Book Review: Zhamak Dehghani's Data Mesh: Delivering Data-Driven Value at Scale (2021)

Zhamak Dehghani's "Data Mesh: Delivering Data-Driven Value at Scale" (2021)

Zhamak Dehghani's "Data Mesh: Delivering Data-Driven Value at Scale" (2021) is a must read book for the data professional. So, here I am, finally managing to read it and give it some thought, even if it will probably take more time and a few more reads for the ideas to grow. Working in the fields of Business Intelligence and Software Engineering for almost a quarter-century, I think I can understand the historical background and the direction of the ideas presented in the book. There are many good ideas but also formulations that make me circumspect about the applicability of some assumptions and requirements considered. 

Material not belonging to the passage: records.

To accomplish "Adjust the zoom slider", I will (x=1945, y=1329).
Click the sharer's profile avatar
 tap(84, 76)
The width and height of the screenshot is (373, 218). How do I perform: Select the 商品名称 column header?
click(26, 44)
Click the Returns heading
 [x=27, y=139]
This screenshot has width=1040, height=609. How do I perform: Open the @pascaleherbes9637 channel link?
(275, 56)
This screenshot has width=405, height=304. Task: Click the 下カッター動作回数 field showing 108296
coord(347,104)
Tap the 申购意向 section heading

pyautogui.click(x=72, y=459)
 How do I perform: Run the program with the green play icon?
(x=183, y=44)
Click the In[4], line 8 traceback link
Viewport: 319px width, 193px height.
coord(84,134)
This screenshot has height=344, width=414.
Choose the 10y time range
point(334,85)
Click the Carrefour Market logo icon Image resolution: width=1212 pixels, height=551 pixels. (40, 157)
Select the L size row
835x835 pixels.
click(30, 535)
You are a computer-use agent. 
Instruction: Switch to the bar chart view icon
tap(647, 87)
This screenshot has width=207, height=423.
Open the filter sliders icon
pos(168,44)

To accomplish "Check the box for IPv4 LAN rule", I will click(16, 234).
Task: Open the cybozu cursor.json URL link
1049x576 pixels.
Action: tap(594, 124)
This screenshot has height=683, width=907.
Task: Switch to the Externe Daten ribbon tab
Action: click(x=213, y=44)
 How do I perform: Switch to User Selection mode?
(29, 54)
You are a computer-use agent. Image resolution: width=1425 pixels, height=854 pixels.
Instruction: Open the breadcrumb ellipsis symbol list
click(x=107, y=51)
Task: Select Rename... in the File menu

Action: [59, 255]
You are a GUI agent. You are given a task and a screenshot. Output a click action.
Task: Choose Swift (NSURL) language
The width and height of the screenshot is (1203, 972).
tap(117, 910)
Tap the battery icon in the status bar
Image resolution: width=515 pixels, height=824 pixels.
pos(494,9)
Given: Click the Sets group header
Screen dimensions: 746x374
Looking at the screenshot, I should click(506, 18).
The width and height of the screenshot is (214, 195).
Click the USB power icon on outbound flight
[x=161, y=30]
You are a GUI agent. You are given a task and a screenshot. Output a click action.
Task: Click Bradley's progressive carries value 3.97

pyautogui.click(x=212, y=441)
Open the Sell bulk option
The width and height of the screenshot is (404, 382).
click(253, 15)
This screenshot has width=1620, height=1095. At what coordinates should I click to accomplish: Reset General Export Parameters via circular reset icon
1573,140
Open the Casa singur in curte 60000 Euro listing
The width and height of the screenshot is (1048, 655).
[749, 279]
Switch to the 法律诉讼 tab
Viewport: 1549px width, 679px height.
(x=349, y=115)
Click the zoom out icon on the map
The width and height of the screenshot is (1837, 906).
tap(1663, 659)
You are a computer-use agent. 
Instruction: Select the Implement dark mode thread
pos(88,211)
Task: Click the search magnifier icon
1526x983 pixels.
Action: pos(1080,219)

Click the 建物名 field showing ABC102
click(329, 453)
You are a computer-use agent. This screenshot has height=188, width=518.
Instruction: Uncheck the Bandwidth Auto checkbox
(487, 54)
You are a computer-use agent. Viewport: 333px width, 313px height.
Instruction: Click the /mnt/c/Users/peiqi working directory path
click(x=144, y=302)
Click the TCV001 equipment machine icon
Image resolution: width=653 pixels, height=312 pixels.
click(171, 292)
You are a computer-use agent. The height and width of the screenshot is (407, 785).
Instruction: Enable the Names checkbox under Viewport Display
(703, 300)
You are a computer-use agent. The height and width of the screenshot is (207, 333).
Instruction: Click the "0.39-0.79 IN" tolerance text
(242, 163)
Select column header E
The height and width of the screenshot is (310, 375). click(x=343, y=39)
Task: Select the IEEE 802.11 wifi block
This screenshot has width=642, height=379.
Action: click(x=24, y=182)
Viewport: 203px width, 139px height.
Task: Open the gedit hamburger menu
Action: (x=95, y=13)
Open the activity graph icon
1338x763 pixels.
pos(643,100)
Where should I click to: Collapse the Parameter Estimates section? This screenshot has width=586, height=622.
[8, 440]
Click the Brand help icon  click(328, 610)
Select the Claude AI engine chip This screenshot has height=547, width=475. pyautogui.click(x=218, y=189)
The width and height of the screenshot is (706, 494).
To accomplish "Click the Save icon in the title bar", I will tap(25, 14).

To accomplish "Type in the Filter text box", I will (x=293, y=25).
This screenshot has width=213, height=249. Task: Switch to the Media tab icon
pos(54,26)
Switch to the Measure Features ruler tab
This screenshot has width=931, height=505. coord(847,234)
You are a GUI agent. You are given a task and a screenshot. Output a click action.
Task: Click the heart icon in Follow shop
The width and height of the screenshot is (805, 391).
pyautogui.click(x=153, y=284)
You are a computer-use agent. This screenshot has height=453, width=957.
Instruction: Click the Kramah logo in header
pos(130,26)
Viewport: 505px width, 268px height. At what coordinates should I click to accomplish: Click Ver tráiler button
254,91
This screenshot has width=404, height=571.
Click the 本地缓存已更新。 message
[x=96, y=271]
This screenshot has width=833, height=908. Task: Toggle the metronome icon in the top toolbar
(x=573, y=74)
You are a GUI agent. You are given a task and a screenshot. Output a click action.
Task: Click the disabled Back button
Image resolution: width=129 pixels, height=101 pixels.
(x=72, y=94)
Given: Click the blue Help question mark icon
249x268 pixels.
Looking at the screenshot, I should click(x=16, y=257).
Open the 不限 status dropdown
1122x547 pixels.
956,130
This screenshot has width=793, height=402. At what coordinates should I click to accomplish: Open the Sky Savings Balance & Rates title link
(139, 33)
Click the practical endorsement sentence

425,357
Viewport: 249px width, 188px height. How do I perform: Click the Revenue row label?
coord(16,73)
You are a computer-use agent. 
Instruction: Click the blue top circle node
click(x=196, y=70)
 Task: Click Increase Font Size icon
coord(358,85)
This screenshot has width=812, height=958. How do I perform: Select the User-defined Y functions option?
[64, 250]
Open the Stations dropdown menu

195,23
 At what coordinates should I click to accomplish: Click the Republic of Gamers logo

So, after data marts, warehouses, lakes and lakehouses, the data mesh paradigm seems to be the new shiny thing that will bring organizations beyond the inflection point with tipping potential from where organization's growth will have an exponential effect. At least this seems to be the first impression when reading the first chapters. 

The book follows to some degree the advocative tone of promoting that "our shiny thing is much better than previous thing", or "how bad the previous architectures or paradigms were and how good the new ones are" (see [2]). Architectures and paradigms evolve with the available technologies and our perception of what is important for businesses. Old and new have their place in the order of things, and the old will continue to exist, at least until the new proves its feasibility.  

The definition of the data mash as "a sociotechnical approach to share, access and manage analytical data in complex and large-scale environments - within or across organizations" [1] is too abstract even if it reflects at high level what the concept is about. Compared to other material I read on the topic, the book succeeds in explaining the related concepts as well the goals (called definitions) and benefits (called motivations) associated with the principles behind the data mesh, making the book approachable also by non-professionals. 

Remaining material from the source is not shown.